DATA RECORDS:
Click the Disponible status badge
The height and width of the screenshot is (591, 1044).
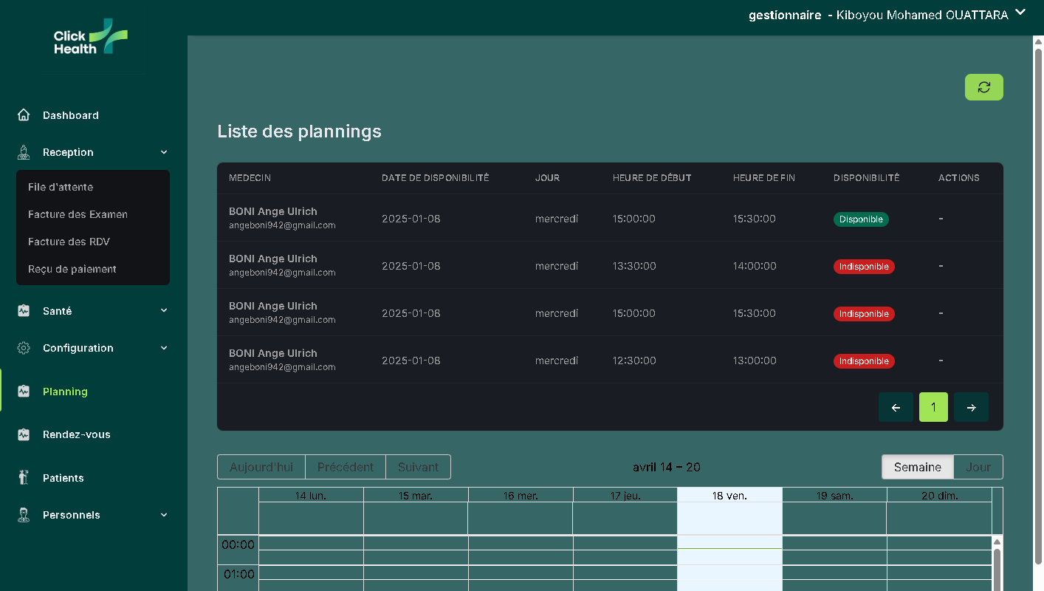pyautogui.click(x=861, y=219)
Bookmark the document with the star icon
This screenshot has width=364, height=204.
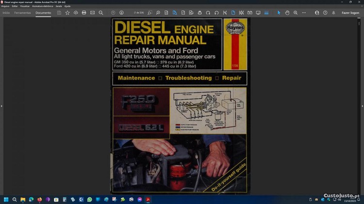(67, 13)
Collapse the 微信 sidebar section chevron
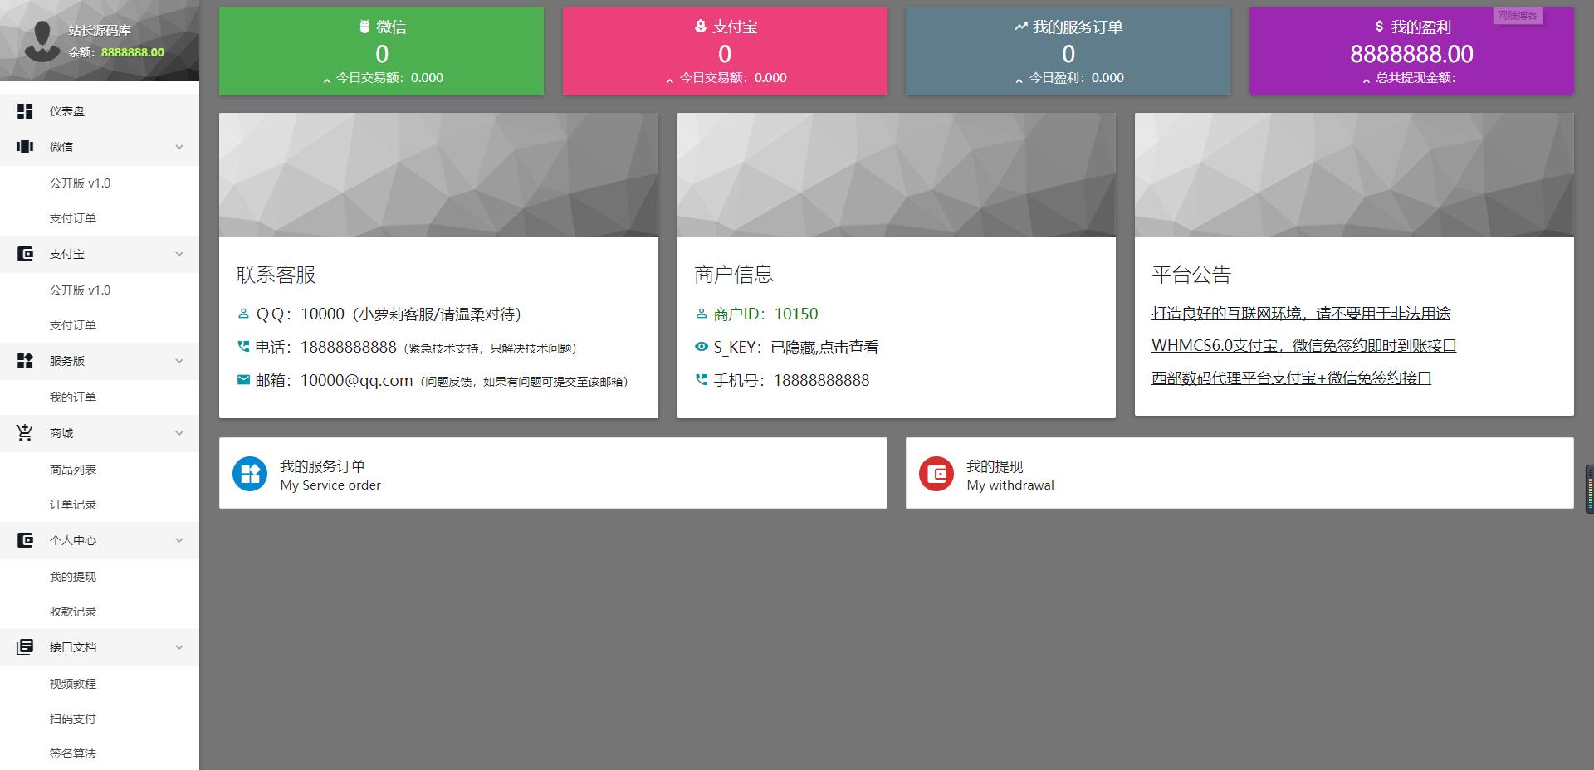The width and height of the screenshot is (1594, 770). click(x=179, y=147)
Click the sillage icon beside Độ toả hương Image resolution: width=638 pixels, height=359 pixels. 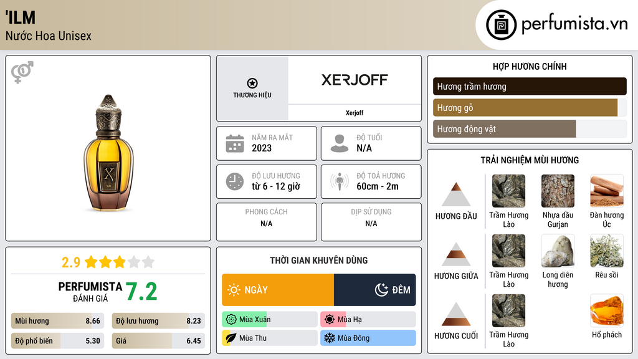click(x=339, y=181)
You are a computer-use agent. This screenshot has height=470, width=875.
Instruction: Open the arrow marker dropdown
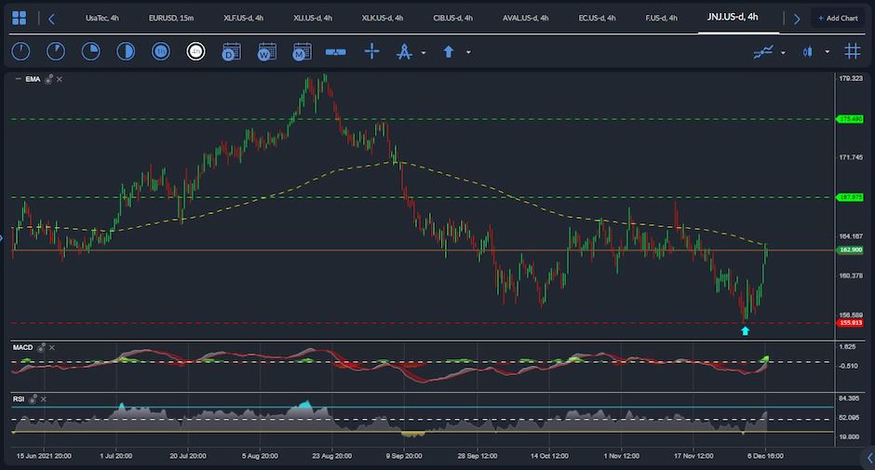pyautogui.click(x=468, y=53)

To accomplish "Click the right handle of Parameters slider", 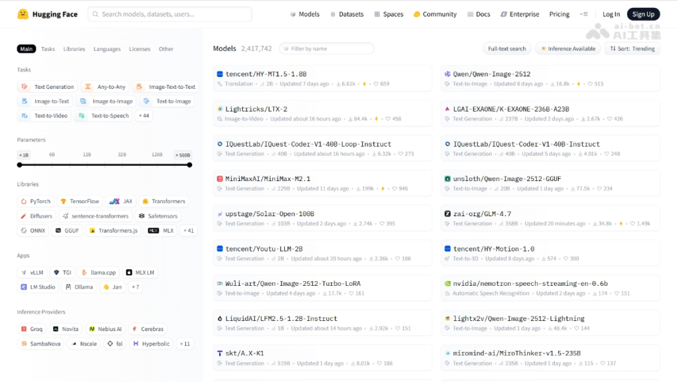I will click(189, 164).
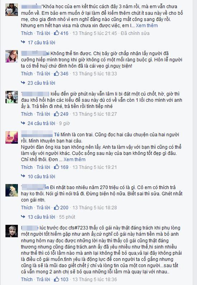Click the thumbs-up icon showing 416 likes
The width and height of the screenshot is (197, 285).
tap(57, 33)
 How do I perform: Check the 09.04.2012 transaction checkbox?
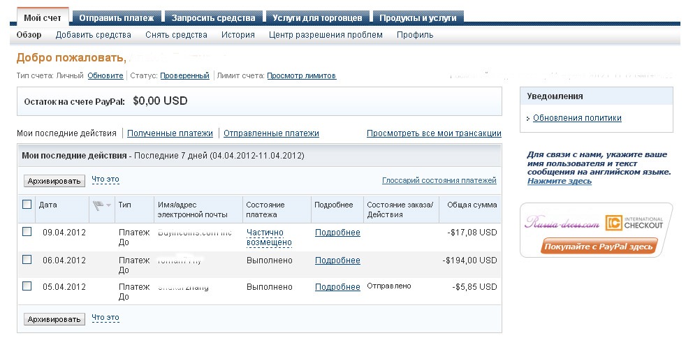tap(27, 232)
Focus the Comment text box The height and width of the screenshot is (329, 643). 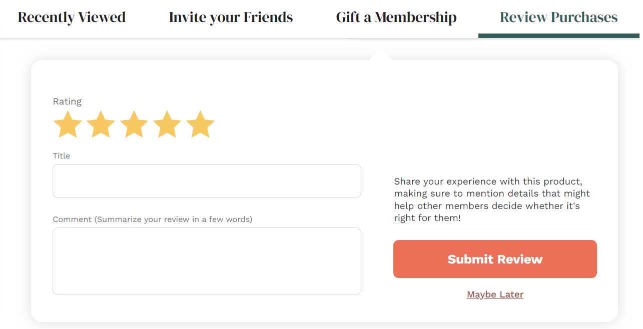point(207,260)

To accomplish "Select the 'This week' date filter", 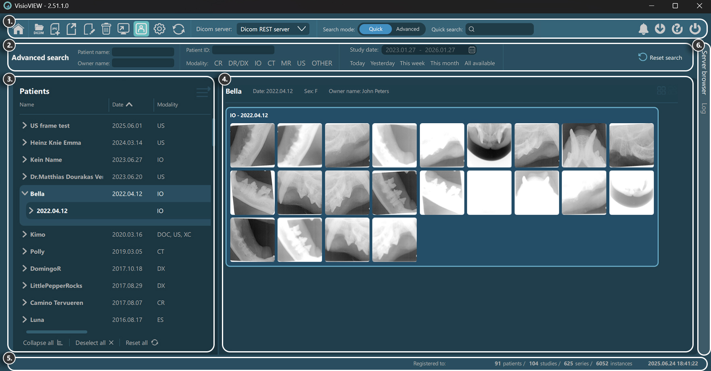I will tap(412, 63).
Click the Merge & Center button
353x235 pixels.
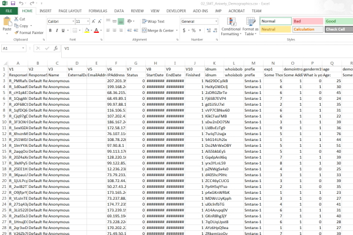pyautogui.click(x=159, y=30)
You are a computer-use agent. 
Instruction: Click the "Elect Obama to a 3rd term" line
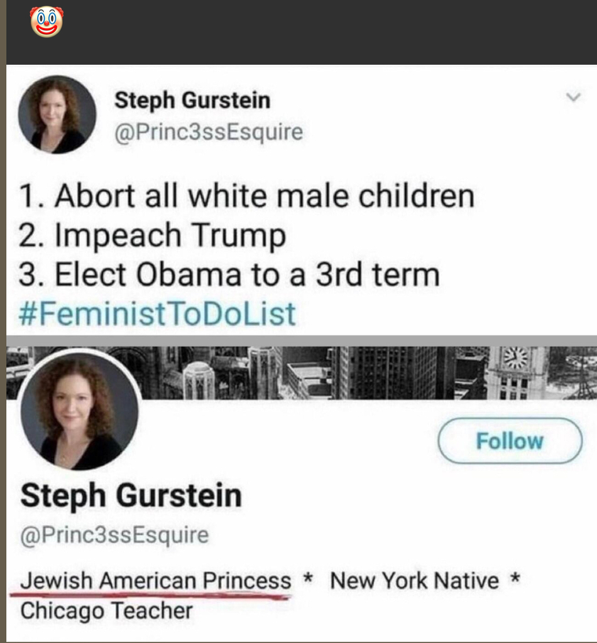pos(229,274)
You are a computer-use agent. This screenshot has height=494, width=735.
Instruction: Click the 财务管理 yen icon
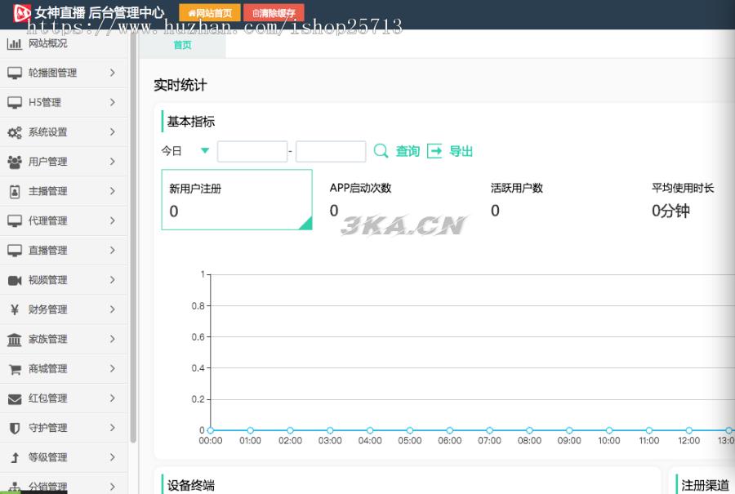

ABOUT THIS EXERCISE: Which lines in the listing have the string "agent"? Pick them out and copy them.

SOLUTION TO THE EXERCISE:
You are a computer-use agent. This screenshot has height=470, width=875.
You are a computer-use agent. 
You are a computer-use agent. This screenshot has height=494, width=735.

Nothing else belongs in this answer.